→ **Task description**
Copy the data below word for word, beginning with the line that contains "Identify the location of chart-subtitle: MILLONES" and continuing through the end of the data. Leave out the pictures.

→ **Data section**
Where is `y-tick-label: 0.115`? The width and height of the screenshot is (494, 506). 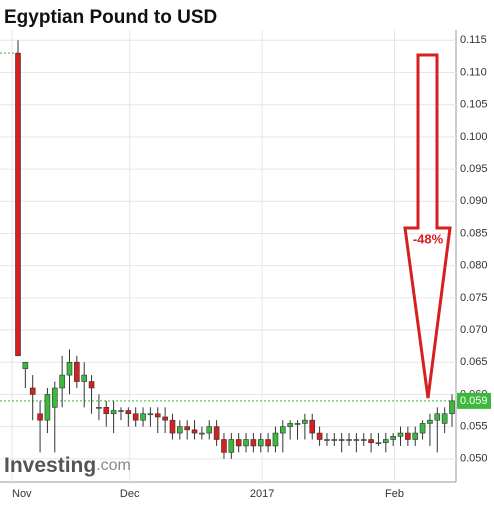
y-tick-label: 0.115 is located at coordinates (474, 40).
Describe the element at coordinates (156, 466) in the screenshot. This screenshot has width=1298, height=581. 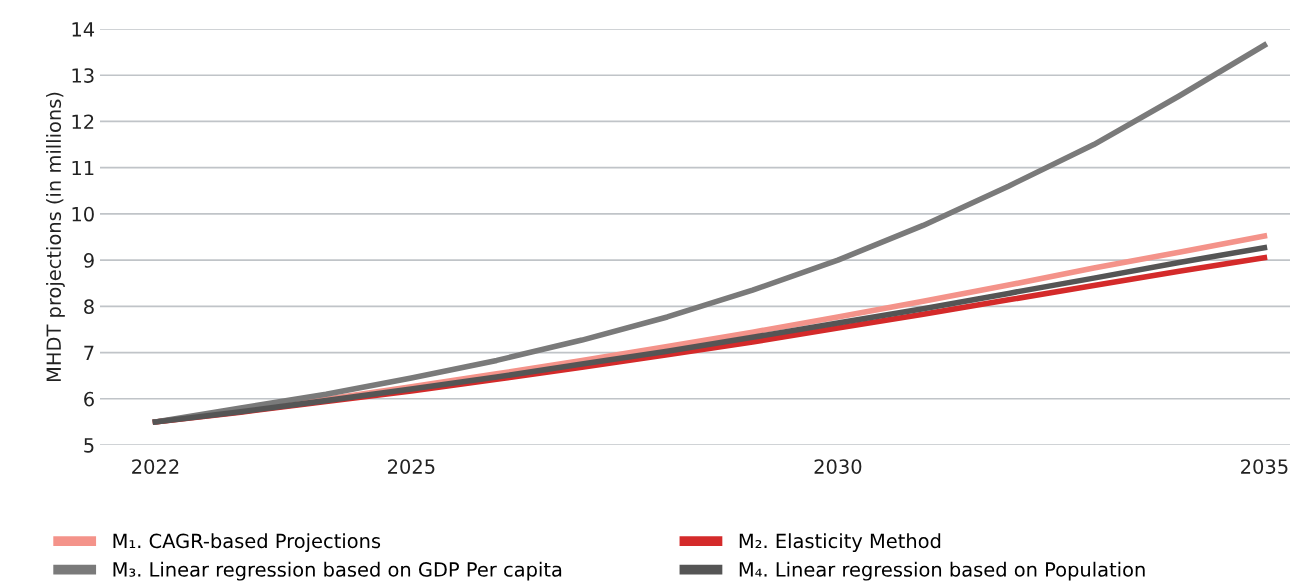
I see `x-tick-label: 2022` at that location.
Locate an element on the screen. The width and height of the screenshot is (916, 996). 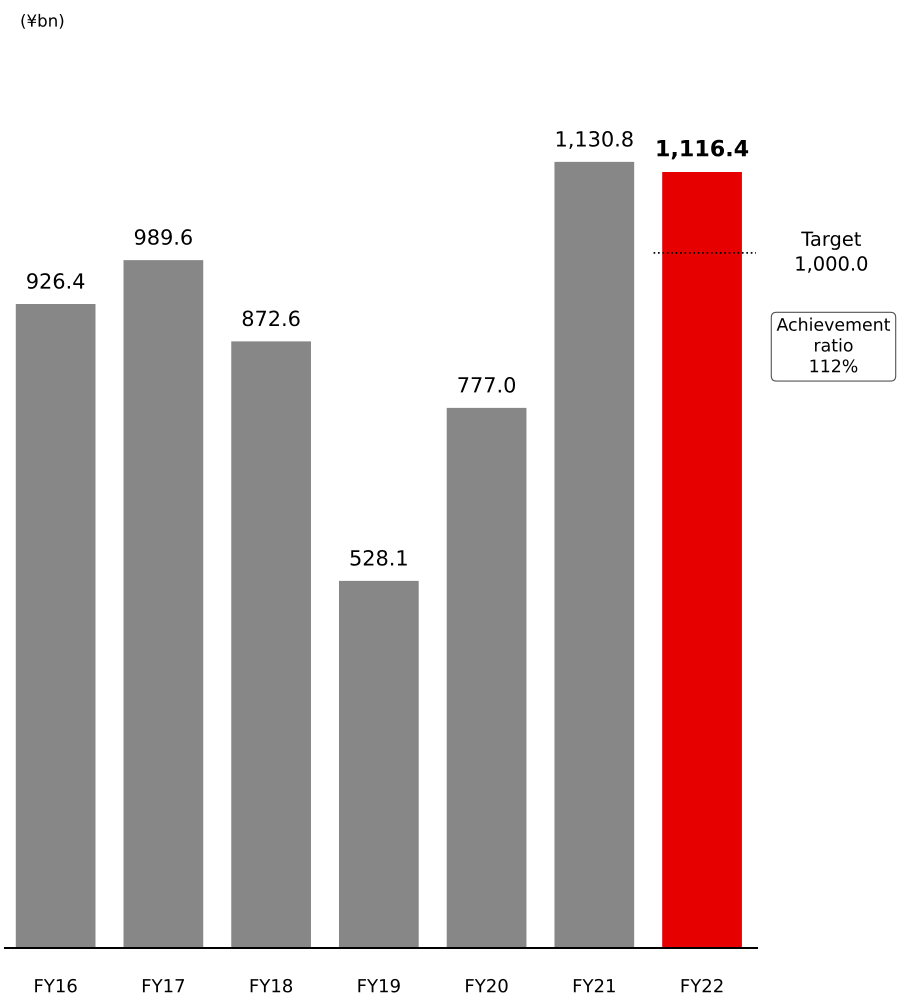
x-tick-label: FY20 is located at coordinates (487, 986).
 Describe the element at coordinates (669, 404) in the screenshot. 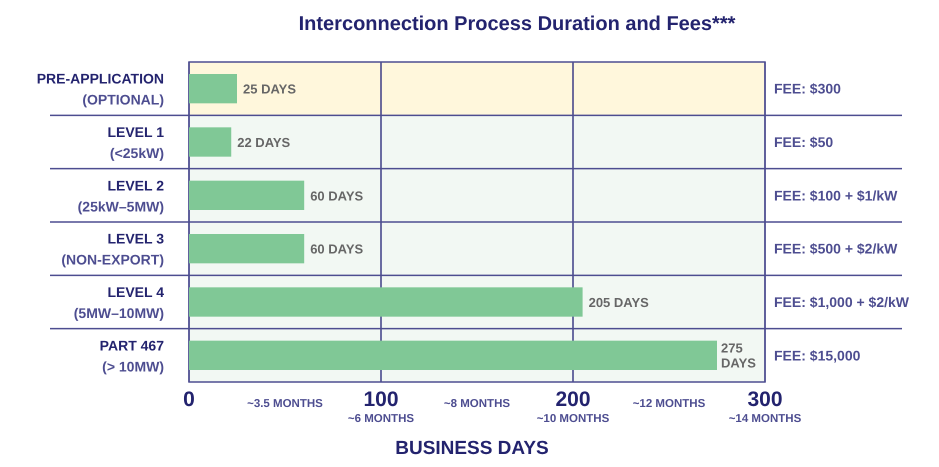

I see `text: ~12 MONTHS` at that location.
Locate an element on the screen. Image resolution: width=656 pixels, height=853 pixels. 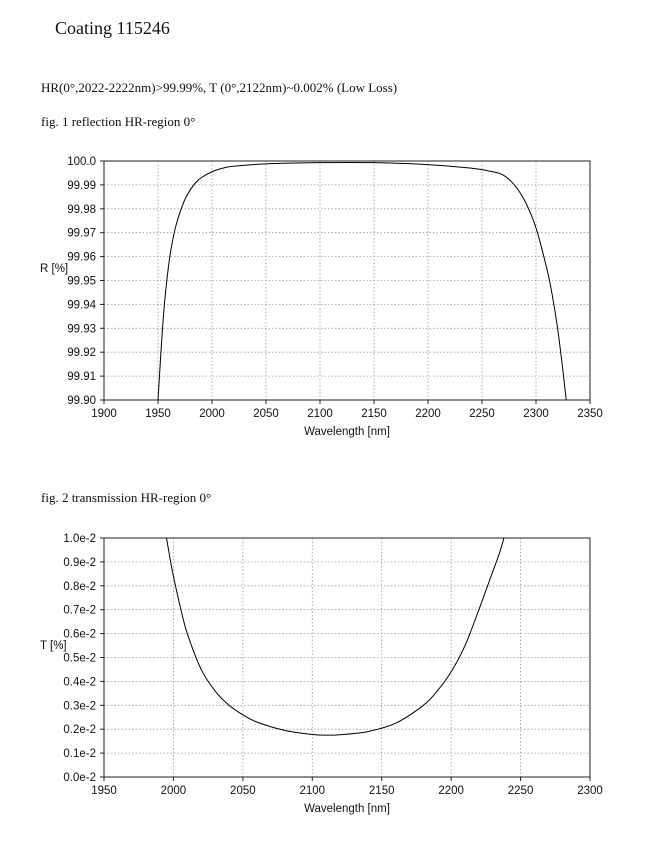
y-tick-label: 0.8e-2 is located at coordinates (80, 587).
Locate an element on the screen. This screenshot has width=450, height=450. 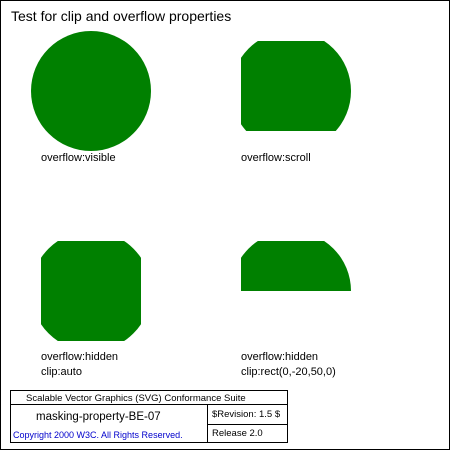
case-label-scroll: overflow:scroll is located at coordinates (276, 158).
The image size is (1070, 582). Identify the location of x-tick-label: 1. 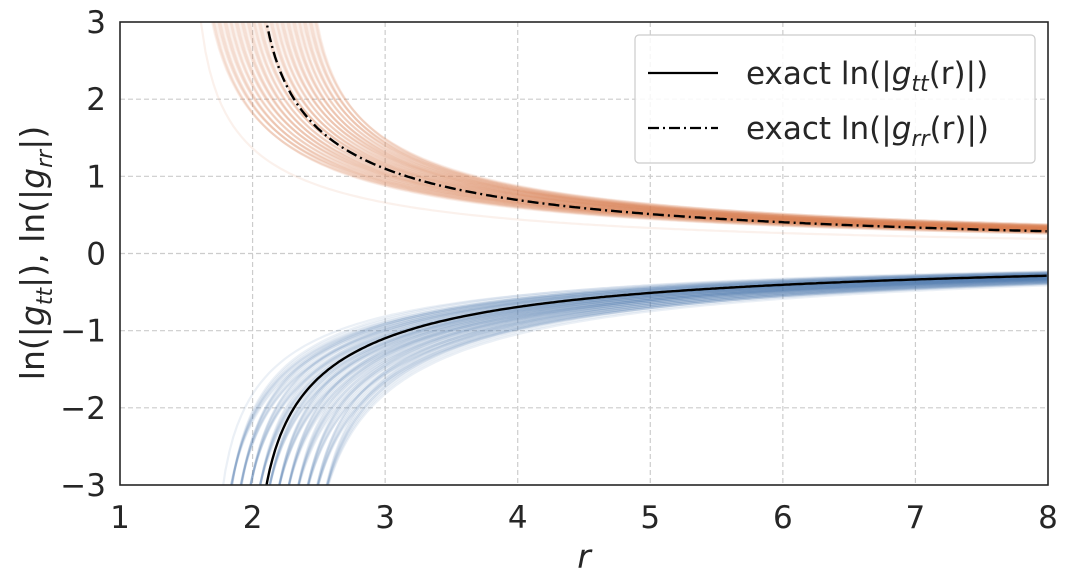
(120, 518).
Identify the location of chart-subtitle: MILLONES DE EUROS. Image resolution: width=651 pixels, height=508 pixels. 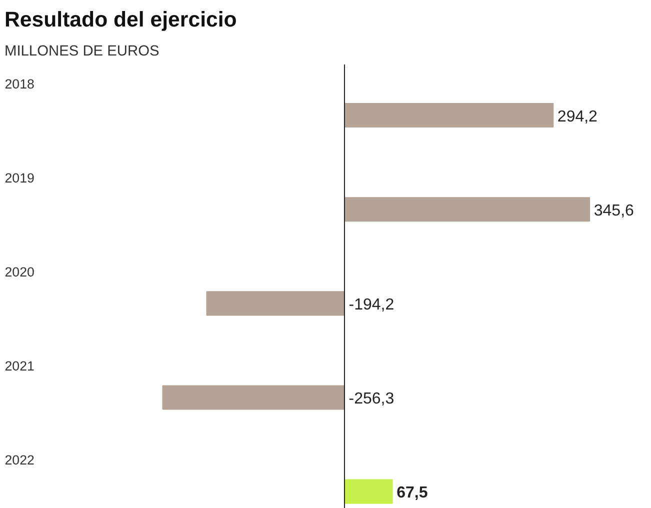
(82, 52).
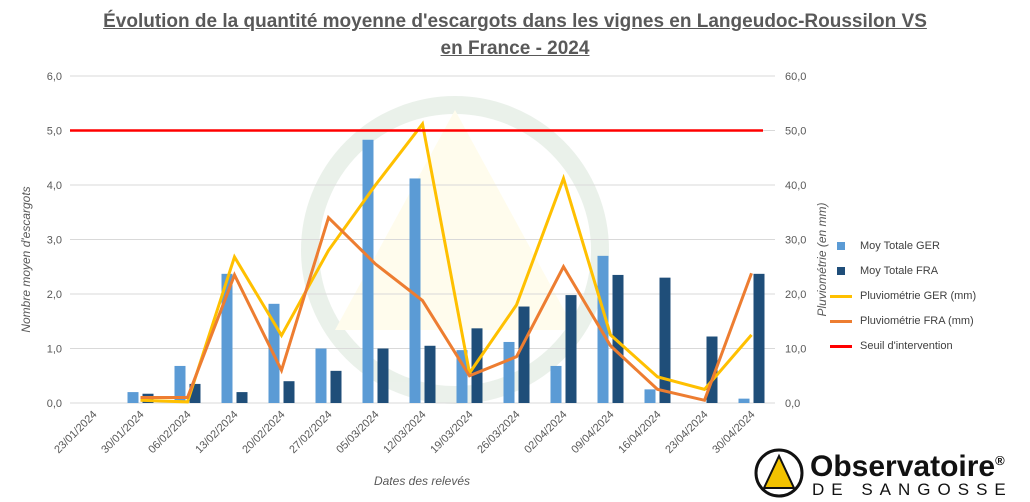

→ **Exercise result**
Identify the location of chart-subtitle: MILLONES DE EUROS. Image resolution: width=651 pixels, height=508 pixels. 
(82, 52).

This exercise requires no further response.